And there we go ! Note that you can get in touch with me if needed if you have trouble with this kind of etricate testbenches. But if you made it this far, I'm sure you'll be fine ;)

12.3.b : Update the `load_store_decoder` / `BE_decoder`

I told you f3 was consistent accross partial memory operations, but remember our load_store_decoder has no idea the unsigned lbu and lhu exists yet !

So let's update the HDL slightly to take the new f3 into account when decoding the mask :

// load_store_decoder.sv

//...

case (f3)
    3'b000, 3'b100 : begin // SB, LB, LBU
        case (offset)
            // ...
        endcase
    end
    
    // ...

    3'b001, 3'b101 : begin // SH, LH, LHU
        // ...
    end

    // ...
endcase

// ...

12.3.c : Update the CPU data path

Okay, now that we have our reader behaving as expected, what we'll do is simply add it to our datapath.

Here's the idea behind this implementation, (some details are truncated, don't forget to update everything !)

// cpu.sv

// ...

/**
* REGFILE
*/

// ...
logic wb_valid;

logic [31:0] write_back_data;
always_comb begin : write_back_source_select
    case (write_back_source)
        2'b00: begin
            write_back_data = alu_result;
            wb_valid = 1'b1;
        end
        2'b01: begin
            write_back_data = mem_read_write_back_data;
            wb_valid = mem_read_write_back_valid;
        end
        2'b10: begin
            write_back_data = pc_plus_four;
            wb_valid = 1'b1;
        end
        2'b11: begin
            write_back_data = pc_plus_second_add;
            wb_valid = 1'b1;
        end
    endcase
end

regfile regfile(
    // ...
    .write_enable(reg_write & wb_valid), // AND GATE ADDED
    // ...
);


// ...

/**
* DATA MEMORY
*/
wire [31:0] mem_read;

memory #(
    .mem_init("./test_dmemory.hex")
) data_memory (
    // Memory inputs
    .clk(clk),
    .address({alu_result[31:2], 2'b00}),
    .write_data(mem_write_data),
    .write_enable(mem_write),
    .byte_enable(mem_byte_enable),
    .rst_n(1'b1),

    // Memory outputs
    .read_data(mem_read)
);

/**
* READER
*/

wire [31:0] mem_read_write_back_data;
wire mem_read_write_back_valid;

reader reader_inst(
    .mem_data(mem_read),
    .be_mask(mem_byte_enable),
    .f3(f3),
    .wb_data(mem_read_write_back_data),
    .valid(mem_read_write_back_valid)
);
// ...

As you can see, the valid flag for other logic block are always asserted because there is no reason not to sa far (we always made it so non-valid instructions do not infer with CPU state).
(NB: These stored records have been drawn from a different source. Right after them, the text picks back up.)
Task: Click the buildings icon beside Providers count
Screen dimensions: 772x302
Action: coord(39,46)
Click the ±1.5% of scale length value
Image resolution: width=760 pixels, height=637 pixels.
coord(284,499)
A potential improvement for later would be to de-assert the valid if the fetched instruction is not supported. Or even better, add another non-supported flag but given we can not do custom type, this is something we'll keep for future tutorials.

Note that this valid flag for memory is temporary and this will get thought out a bit better we implementing real memory interfaces.

12.3.d : Verification program for `lb`, `lh`, `lbu` & `lhu`

Now, the support for partial loads should be complete ! Whenever a load instruction is fetched :

reg_write should be 1 and write_back_source is set on what's coming from our reader.
And our reader, getting its mask from the load_store_decoder, should do the necessary to process the data coming from memory to be compliant with what's expected.
If the mask is invalid, the write does not happen !

All that remains to do, as usual, is to come up with a test program :

01000393  //LB TEST START :     addi x7 x0 0x10     | x7 <= 00000010 (base address fot test)
FFF3A903  //                    lw x18 -1(x7)       | NO WRITE IN REGISTER ! (not valid)
FFF38903  //                    lb x18 -1(x7)       | x18 <= FFFFFFDE
FFD3C983  //LBU TEST START :    lbu x19 -3(x7)      | x19 <= 000000BE 
FFD39A03  //LH TEST START :     lh x20 -3(x7)       | NO WRITE IN REGISTER !
FFA39A03  //                    lh x20 -6(x7)       | x20 <= FFFFDEAD
FFD3DA83  //LHU TEST START :    lhu x21 -3(x7)      | NO WRITE IN REGISTER !
FFA3DA83  //                    lhu x21 -6(x7)      | x21 <= 0000DEAD

And a bunch of assertions :

# test_cpu.py

# ...

    #################
    # PARTIAL LOADS
    # 01000393  //LB TEST START :     addi x7 x0 0x10  
    # FFF3A903  //                    lw x18 -1(x7)   
    # FFF38903  //                    lb x18 -1(x7)    
    # FFD3C983  //LBU TEST START :    lbu x19 -3(x7)   
    # FFD39A03  //LH TEST START :     lh x20 -3(x7)    
    # FFA39A03  //                    lh x20 -6(x7) 
    # FFD3DA83  //LHU TEST START :    lhu x21 -3(x7)  
    # FFA3DA83  //                    lhu x21 -6(x7)   
    ##################
    print("\n\nTESTING LB\n\n")

    # Check test's init state
    assert binary_to_hex(dut.instruction.value) == "01000393"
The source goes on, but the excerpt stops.